Acer spared no expense with the Helios’ internals, offering up to a 12th Gen Intel Core i9 CPU paired with an Nvidia GeForce RTX 3080 GPU, 32GB of DDR-4800 RAM, and 2TB of storage.
Let’s hope the 3D stuff works because Acer is charging a fortune for this specific model, which will go on sale in early Q4 for $3,399.
I won’t go too deep on the Triton 300 SE because my editor has a full-blown hands-on piece.
As an overview, the Triton 300 SE will be available in 14-inch and 16-inch models, each with its own display options. Going for the smaller version gives you a wonderful 14-inch, 2800 x 1800 OLED option for the best viewing experience. You could also save some cash and go with a 2560 x 1600-pixel IPS panel at 165Hz with 500 nits of brightness or a 1920 x 1200 IPS display with 400 nits.
If you opt for the larger model, you can choose between a 16-inch, 2560 x 1600 IPS display with a 240Hz refresh rate or a 1920 x 1200-pixel screen at 165Hz. The former is a good option for competitive gamers who play fast-paced games like first-person shooters, while the cheaper panel with a lower refresh rate will be fine for just about everyone else.

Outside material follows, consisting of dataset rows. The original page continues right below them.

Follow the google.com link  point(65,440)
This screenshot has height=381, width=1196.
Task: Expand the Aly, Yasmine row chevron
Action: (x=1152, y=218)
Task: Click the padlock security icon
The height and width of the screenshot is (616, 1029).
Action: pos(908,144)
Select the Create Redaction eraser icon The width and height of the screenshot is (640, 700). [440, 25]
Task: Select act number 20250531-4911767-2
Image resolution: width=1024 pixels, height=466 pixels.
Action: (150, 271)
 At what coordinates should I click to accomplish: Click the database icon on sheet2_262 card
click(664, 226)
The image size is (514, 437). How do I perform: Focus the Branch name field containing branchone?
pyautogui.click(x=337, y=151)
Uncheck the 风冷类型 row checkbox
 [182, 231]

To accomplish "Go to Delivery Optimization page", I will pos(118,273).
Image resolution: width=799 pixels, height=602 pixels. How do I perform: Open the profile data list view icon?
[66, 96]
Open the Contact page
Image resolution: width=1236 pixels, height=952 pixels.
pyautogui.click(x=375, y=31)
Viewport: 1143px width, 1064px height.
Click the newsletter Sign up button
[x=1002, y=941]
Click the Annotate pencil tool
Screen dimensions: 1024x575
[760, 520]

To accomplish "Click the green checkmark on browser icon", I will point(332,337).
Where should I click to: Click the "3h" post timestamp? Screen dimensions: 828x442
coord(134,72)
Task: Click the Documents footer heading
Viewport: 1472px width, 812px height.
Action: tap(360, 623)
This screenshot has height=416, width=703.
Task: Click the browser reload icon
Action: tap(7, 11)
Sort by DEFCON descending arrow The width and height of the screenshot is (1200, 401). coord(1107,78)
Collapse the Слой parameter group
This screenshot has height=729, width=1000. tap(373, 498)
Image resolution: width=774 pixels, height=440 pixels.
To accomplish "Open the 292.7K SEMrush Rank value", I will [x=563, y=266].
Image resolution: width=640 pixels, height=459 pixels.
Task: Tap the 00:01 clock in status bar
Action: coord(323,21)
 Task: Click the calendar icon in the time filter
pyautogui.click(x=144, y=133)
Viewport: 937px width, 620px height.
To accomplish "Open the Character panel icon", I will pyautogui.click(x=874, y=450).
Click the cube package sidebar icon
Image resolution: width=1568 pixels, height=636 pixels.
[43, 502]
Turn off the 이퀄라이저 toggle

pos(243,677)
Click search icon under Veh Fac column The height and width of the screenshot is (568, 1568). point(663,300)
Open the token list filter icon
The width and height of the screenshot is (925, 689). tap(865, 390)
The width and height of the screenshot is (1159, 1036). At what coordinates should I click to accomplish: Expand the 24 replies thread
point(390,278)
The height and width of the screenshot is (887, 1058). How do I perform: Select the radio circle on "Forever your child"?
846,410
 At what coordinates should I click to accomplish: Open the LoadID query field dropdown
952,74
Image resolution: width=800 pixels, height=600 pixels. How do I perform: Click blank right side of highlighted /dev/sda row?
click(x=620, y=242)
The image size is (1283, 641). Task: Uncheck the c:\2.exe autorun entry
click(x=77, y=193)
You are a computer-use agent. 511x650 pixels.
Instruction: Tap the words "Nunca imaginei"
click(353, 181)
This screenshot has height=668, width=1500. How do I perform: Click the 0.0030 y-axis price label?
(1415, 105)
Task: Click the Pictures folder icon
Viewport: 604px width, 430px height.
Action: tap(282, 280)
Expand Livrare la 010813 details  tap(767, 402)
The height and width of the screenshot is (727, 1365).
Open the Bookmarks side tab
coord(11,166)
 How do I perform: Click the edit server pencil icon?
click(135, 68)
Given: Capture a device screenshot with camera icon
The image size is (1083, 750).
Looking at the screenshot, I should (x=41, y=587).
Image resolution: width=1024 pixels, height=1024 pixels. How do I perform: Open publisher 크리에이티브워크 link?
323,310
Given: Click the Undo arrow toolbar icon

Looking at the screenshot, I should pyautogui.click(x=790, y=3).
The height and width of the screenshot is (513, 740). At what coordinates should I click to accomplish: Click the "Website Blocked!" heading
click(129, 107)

The Triton 300 SE is a handsome laptop with a simple design devoid of the gimmicks on older gaming laptops that we so often used to criticize. If I’m nitpicking, I wish the keyboard were per-key backlit rather than four-zone and the fingerprint sensor being embedded in the top-left corner of the touchpad is a miss.
The specs Acer provided have me scratching my head because the smaller 14-inch version can be equipped with a 12th Gen Intel Core i9-12900H while the 16-inch version goes up to a Core i7-12700H. The 16 makes up for the CPU blip with a GeForce RTX 3070 Ti GPU whereas the 14 stops at an RTX 3060. Both systems can be equipped with up to 32GB of RAM while the 16-inch model gets double the storage at 2TB.
The 14-inch Predator Triton 300 SE will be available in July starting at $1,599 while the 16-inch model will start at $1,749.